Work by blocking proprotein convertase subtilisin/kexin type 9 (PCSK9), a protein that regulates low-density lipoprotein receptors (LDL-R) on liver cells.

Mechanism of Action PCSK9 inhibitors:

  1. PCSK9 normally binds to LDL receptors (LDL-R) on hepatocytes, leading to their degradation.

  2. PCSK9 inhibitors prevent this binding, allowing LDL-R to the liver surface.

  3. More LDL receptors remain available, increasing the clearance of LDL cholesterol (LDL-C) from the bloodstream.

  4. Results in a significant reduction in LDL-C levels, lowering the risk of atherosclerosis and cardiovascular diseases.

These drugs are mainly used in hypercholesterolemia, especially in high-risk patients not responding to statins.

Mechanism of action of Fibrates (PPAR-α Agonists)

Fibrates are PPAR-Alpha (Peroxisome Proliferator-Activated Receptor Alpha) agonists that regulate lipid metabolism. Their mechanism of action includes:

  1. Activation of PPAR-α – Stimulates nuclear receptors primarily in the liver and muscle, leading to changes in gene expression.

  2. Increased Lipoprotein Lipase (LPL) Activity – Enhances the breakdown of triglycerides (TGs) into free fatty acids, reducing serum TG levels.

  3. Reduced Hepatic VLDL Production – Lowers the synthesis and secretion of very low-density lipoproteins (VLDL), further decreasing TGs.

  4. Increased HDL Cholesterol – Upregulates Apolipoprotein A-I and A-II, leading to elevated high-density lipoprotein (HDL) levels.

  5. Enhanced Fatty Acid Oxidation – Reduces lipid accumulation in the liver by promoting β-oxidation of fatty acids.

  6. Modulation of Inflammatory and Thrombotic Processes – Fibrates have mild anti-inflammatory and antithrombotic effects, potentially benefiting cardiovascular health.

Fibrates are mainly used to lower triglycerides and increase HDL, making them useful in conditions like Hypertriglyceridemia.

Mechanism of Action of Niacin

Niacin (nicotinic acid) and its derivatives work primarily by modifying lipid metabolism. Their mechanism of action includes:

  1. Inhibition of Lipolysis: Niacin inhibits lipase in adipose tissue, reducing the breakdown of triglycerides into free fatty acids. This decreases the hepatic production of VLDL and subsequently lowers LDL levels.

  2. Increase in High-Density Lipoprotein (HDL) Levels: Niacin enhances apolipoproteins A1 levels, which helps increase HDL cholesterol, promoting reverse cholesterol transport.

  3. Inhibition of Triglyceride Synthesis: Niacin suppresses diacylglycerol acyltransferase 2 (DGAT-2), a key enzyme in triglyceride synthesis, leading to lower VLDL and triglyceride levels.

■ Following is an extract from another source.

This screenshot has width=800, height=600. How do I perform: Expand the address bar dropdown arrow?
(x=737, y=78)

  4. Anti-Inflammatory and Antioxidant Effects: Niacin has additional vascular benefits, including reducing oxidative stress and endothelial inflammation, contributing to its cardioprotective effects.

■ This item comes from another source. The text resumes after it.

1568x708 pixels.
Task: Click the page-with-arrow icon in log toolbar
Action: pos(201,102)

Due to these actions, niacin is used in dyslipidemia management, particularly for increasing HDL and lowering triglycerides. It is not preferred due to flushing, hepatotoxicity, and other side effects.

Mechanism of Action of Omega 3 fatty acids

Omega 3 fatty acids exert their effects by modifying lipid metabolism, reducing inflammation, and influencing cell membrane function. Their key mechanisms of action include:

  1. Triglyceride Reduction – Omega-3s (especially EPA and DHA) inhibit diacylglycerol acyltransferase, reducing triglyceride synthesis and increasing beta oxidation of fatty acids.

  2. Inhibition of VLDL Synthesis – Decrease (VLDL) production in the liver, lowering circulating triglycerides.

  3. Anti-Inflammatory Effects – Omega-3s inhibit arachidonic acid metabolism and promote the production of anti-inflammatory resolvin and protectins

  4. Improved Endothelial Function – Enhance nitric oxide production, leading to vasodilation and improved blood flow.

  5. Antiarrhythmic Effects – Stabilize cardiac ion channels, reducing the risk of arrhythmia.

  6. Platelet Aggregation Inhibition – Decrease platelet adhesion and aggregation, reducing thrombosis risk.

These mechanisms contribute to their cardiovascular benefits, particularly in reducing triglycerides and inflammation.